Дом в Квасовке записан был на Нику, на жену мою, чтоб я имел свободу в здешних мыслимых коллизиях, какой лишился бы, зовись Квашнин. Ведь в этом случае я возбудил бы токи чувств: симпатий или антипатий здешних жителей, – чем и вовлекся бы в итоге в отношения; а как чужой «Рогожский» – я в сторонке, наособь. Я слушал пьяного соседа ради некаких возможных новых сведений о предках, но с брезгливостью к облыжным выдумкам, ведь ложь – их суть.

– Закваскины, с дворян мы, – врал Закваскин. – Гад Квашнин тут комиссарил!.. Батя мой был кавалер. Георгия Святого!! Квашнины – те были крепостные. Наши также были мельницы, колбасные, завод кирпичный, сёла… Что молчишь? Знай раньше, при советах-коммуняках, то донёс бы враз? в ГэБэ? – Он зло толкнул меня. – Знал бар ты в жизни? Знал? Не знал… Сын едет! Понял, нет? В хибаре встречу, не в отцовом доме. Продала тебе Степановна наш дом потомственный! Дочь, ныла, требует, болезнь, скулила… Дура! Был бухгалтер – иждивенила, ходила фрёй. Вдруг – хер; второй отсидкой фáрты кончились: шиш с маслом, жили с ней подворьем. Пенсия – рубли. Хоть сдохни, а не жизнь! – Он посморкался. – Батю бы!.. Он внука не видал. Загнулся. Он в гулаг, по Солженицыну, попал, сдох в хворях и не дóжил, что любимый внук его министр. Сын, глянь, гербы шлёт! Понял? – Он тряс бланком. – Малый, внял?

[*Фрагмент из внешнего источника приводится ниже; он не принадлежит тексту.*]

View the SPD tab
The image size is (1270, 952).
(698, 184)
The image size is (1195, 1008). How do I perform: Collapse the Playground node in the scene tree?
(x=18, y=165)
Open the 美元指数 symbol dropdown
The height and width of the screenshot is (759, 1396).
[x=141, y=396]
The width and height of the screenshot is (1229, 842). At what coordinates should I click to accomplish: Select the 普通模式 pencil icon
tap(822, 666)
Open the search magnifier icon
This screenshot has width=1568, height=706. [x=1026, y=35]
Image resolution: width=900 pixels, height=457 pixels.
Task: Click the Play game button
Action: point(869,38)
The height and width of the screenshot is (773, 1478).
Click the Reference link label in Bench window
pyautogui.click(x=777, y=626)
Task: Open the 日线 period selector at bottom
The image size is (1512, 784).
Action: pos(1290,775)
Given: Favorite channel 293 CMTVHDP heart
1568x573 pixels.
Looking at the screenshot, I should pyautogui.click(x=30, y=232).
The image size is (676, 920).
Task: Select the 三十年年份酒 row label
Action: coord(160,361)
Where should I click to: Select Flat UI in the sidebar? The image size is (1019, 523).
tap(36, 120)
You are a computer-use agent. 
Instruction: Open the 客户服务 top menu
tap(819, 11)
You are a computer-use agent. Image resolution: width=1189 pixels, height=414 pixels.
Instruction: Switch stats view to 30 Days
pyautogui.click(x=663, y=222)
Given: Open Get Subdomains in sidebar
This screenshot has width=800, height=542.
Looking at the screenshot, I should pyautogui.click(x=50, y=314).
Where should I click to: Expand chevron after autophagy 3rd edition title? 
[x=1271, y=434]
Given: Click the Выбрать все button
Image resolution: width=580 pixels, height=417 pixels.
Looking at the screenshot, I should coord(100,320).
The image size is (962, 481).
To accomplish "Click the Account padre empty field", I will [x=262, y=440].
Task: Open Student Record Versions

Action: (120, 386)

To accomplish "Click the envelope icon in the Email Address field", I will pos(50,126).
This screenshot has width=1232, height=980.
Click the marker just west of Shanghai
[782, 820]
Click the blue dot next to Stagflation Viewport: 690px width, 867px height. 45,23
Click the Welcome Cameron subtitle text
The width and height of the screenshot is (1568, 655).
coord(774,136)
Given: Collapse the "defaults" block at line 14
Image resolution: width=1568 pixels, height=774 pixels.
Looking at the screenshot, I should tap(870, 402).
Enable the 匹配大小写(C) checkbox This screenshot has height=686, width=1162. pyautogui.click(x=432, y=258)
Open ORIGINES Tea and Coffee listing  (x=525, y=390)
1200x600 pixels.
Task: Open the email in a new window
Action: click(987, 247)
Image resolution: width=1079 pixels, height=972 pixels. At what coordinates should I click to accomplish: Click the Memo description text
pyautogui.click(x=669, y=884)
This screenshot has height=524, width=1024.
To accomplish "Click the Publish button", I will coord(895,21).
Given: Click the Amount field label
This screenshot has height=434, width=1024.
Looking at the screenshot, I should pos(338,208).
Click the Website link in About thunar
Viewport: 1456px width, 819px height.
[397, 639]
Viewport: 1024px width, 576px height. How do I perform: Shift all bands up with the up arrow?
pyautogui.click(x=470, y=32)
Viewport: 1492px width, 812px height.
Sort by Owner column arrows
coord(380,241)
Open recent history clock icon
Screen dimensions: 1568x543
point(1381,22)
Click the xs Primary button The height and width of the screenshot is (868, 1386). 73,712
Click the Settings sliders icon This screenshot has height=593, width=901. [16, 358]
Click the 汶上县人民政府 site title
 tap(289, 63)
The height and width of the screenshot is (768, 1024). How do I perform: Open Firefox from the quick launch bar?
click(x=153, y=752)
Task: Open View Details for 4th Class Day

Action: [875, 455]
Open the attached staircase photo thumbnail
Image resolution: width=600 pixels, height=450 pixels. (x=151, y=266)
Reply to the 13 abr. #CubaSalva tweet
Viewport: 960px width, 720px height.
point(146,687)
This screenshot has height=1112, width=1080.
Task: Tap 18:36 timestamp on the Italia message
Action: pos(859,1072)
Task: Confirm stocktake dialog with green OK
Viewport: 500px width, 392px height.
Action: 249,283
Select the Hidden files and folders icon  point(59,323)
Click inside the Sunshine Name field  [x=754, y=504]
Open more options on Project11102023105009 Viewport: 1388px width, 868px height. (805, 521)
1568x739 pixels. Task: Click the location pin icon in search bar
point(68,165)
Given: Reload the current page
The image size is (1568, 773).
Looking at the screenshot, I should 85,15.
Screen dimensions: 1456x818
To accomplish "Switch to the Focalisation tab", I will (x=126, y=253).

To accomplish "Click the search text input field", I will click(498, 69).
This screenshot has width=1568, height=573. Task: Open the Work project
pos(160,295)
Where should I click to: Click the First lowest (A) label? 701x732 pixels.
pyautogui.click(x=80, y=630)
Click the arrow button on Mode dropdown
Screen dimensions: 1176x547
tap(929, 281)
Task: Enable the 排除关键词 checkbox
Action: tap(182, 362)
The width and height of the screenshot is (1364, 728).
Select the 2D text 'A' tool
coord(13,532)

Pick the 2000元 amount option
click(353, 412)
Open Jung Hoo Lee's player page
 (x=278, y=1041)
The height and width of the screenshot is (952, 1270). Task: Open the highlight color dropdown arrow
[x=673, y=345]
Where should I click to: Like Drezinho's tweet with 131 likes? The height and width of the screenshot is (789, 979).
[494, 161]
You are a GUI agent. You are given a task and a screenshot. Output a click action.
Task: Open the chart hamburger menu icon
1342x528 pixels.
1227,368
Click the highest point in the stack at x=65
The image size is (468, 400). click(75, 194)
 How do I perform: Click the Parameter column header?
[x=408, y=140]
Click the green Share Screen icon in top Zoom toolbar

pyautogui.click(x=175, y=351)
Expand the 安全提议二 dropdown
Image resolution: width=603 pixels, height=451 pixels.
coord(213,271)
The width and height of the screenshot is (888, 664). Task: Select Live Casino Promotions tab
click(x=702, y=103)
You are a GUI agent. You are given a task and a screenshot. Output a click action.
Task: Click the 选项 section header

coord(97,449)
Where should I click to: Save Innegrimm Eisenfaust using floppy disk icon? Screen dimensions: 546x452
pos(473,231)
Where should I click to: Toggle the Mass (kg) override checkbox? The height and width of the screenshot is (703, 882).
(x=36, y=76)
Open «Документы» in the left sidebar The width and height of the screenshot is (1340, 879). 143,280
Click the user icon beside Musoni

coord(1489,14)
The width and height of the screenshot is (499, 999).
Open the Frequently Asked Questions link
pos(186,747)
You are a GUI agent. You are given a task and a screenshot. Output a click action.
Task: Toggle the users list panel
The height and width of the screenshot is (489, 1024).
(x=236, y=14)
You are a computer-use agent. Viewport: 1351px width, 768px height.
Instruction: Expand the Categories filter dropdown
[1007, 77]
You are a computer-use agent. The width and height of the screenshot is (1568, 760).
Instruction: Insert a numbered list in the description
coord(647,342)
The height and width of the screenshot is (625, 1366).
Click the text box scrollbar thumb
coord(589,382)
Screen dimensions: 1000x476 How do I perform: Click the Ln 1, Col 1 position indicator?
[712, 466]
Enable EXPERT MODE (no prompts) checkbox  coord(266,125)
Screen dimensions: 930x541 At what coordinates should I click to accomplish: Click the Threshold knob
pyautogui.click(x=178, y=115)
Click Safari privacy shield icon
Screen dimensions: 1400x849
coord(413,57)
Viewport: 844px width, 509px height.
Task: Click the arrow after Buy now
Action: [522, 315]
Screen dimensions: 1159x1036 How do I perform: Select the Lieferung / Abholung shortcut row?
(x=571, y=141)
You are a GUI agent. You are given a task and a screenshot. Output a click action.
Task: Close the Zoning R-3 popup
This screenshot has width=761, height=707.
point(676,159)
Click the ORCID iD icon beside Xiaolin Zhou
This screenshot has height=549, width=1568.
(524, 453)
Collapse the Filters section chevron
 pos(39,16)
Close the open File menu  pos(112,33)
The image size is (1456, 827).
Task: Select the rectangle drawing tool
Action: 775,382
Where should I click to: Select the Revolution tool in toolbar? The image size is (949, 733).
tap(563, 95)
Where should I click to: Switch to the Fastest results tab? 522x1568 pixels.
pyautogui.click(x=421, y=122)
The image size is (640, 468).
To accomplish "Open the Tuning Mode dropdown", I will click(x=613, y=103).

Бланк был действительно казённый, с реквизитами Госдумы.

– Правит, стало быть, Россией! – возгласил дед, супясь. – Думал, в тюрьмах. Ан, во власти… Что, приехал? Значит, здравствуйте. Зашёл надысь к тебе; там сын твой в снег играет, лепит крепость. Раз приехал, слава богу! Зиму дом стерёг, ворьё гнал! Как иначе? Порастащат… Хошь не хошь, плати за стражу. Мало ли забот? Хоть лиственки снесли бы, запросто. Кто спас? Закваскин дом и сад твой спас. Плати и помни.

– Мне сказали.

– Врёт Магнатик. – Дед насупился. – Трепач Магнатик твой, спроси ты хоть кого… Вон, Гришку спрашивай хоть Заговея… Дай полста.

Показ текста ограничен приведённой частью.